1. Laugh with your kids.

Really, really, laugh with your kids. Like full-on, from your belly, unapologetic snorting, tears in your eyes, kind of laughter. Make jokes. Reminisce about funny stories in the past. Point out things you see that make you chuckle. Several times, my siblings and I have gotten into uncontrollable fits of laughter, often over something we think is borderline inappropriate, only to find my dad unable to hide his tears of laughter in the background. It’s guaranteed to make us double over with laughter even more. My dad is the kind of guy that lights up a room with his stories, his sense of humour and his enthusiastic and lively spirit. He can make anyone laugh. He wins the grand prize of being able to single-handedly snap me out of my brooding teenage frowny moods (which still happen to this very day) by saying or doing something that makes me very reluctantly, but inevitably, break into a smile. That is no easy feat.

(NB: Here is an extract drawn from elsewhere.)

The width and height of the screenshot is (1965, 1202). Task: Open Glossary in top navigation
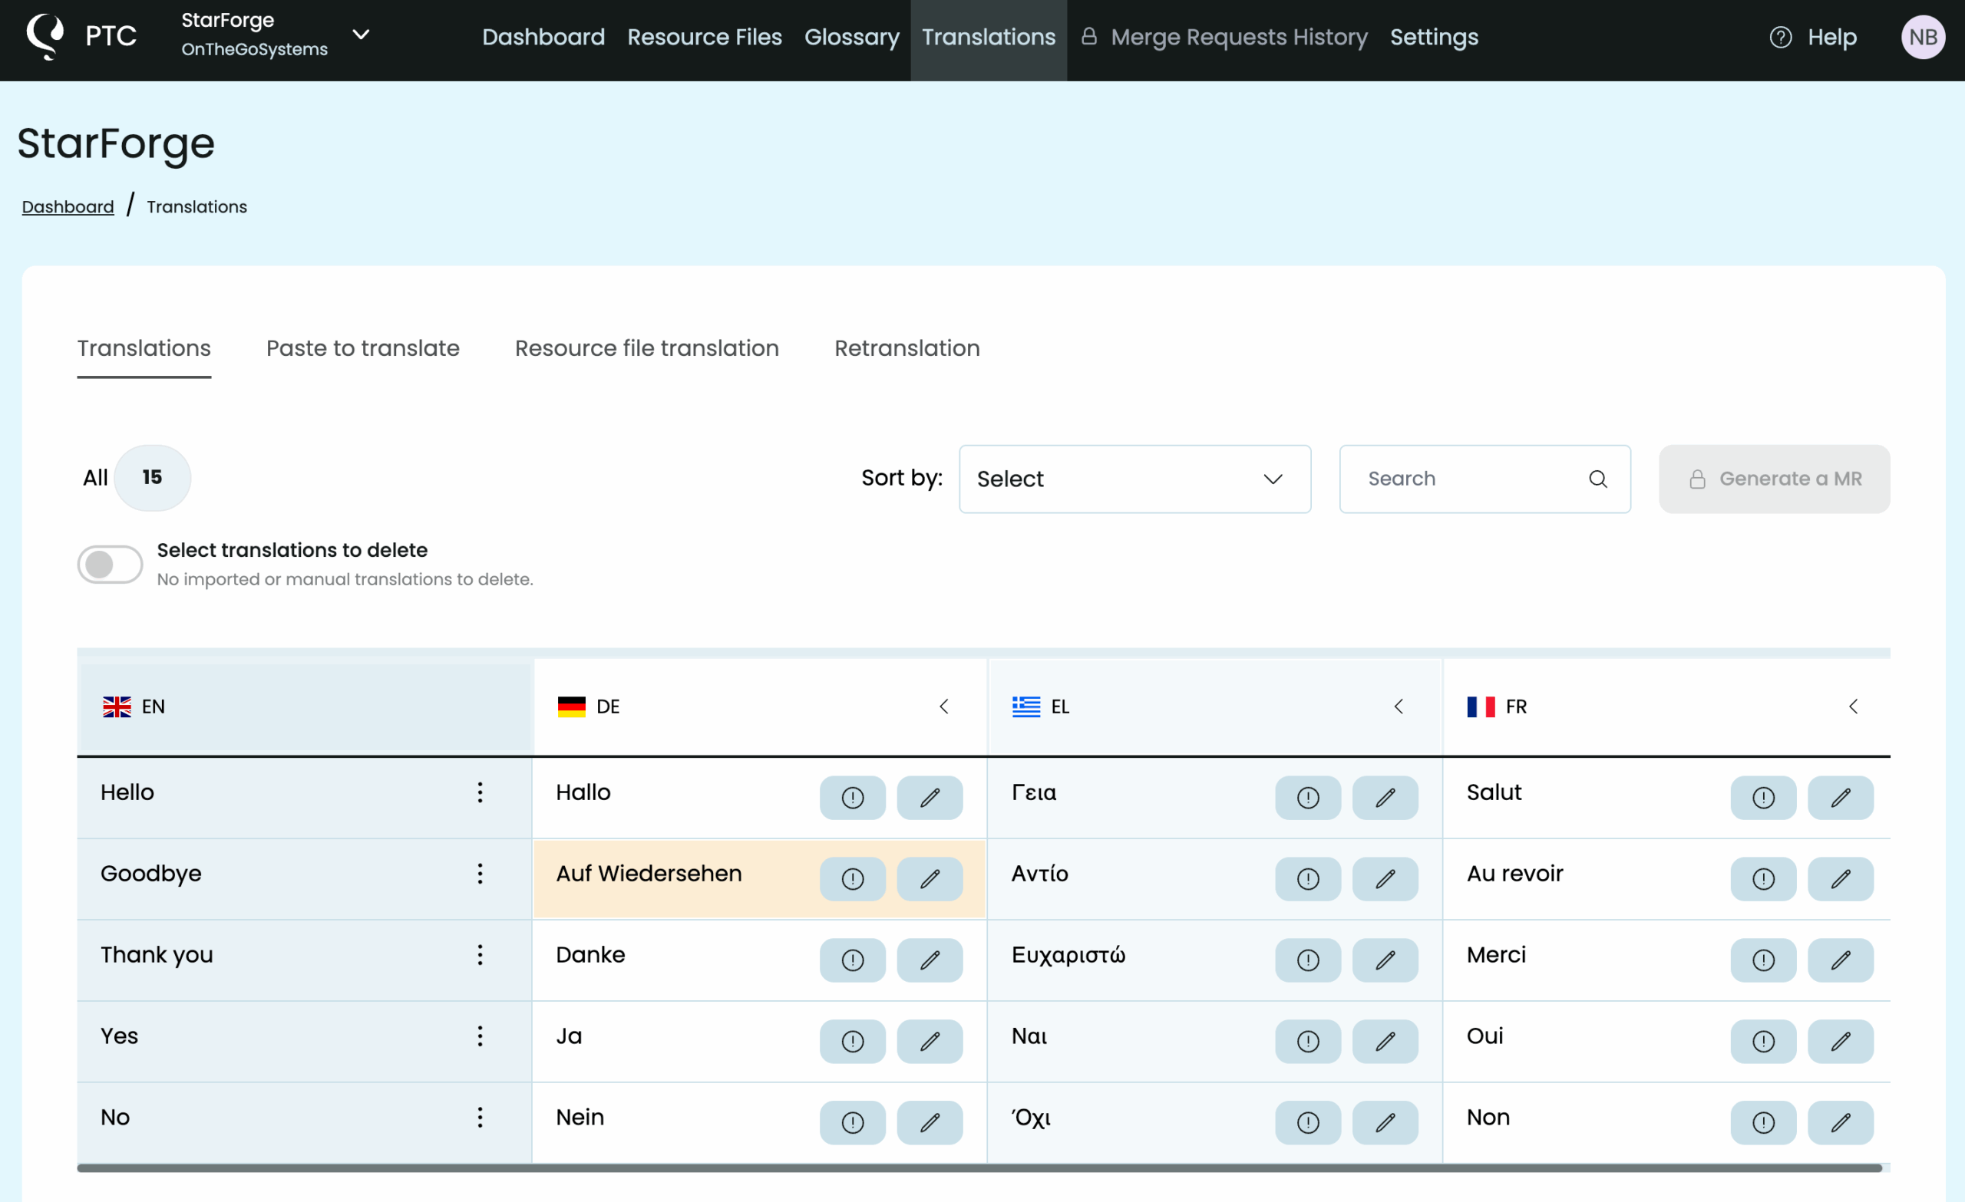click(x=851, y=37)
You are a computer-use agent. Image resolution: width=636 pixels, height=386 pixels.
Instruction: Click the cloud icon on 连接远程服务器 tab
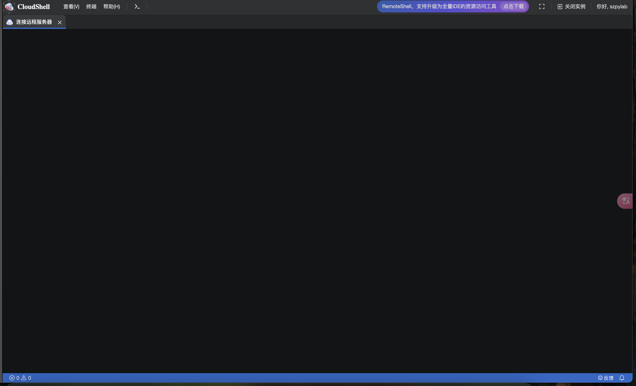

2. Be your kids’ parent and friend.

I know, I know. This tends to fall into either/or territory, right? If you’re too much of a “parent”, they’ll feel distant and disconnected from you and it’ll all culminate in some over-emotional breakdown at a big family event when you’re all old, and if you’re too much of a “friend”, they’ll have no respect and grow up to be self-righteous, anti-authority, law-breaking delinquents. Come on. I think there’s a balance. And this father of mine has struck it perfectly. You know when he’s in serious parent mode – as difficult as I know it can be (now that I’m a parent, and sometimes hate having to go into parent mode) – but you have to teach your kids something important about life, about being a good person, about doing the right thing.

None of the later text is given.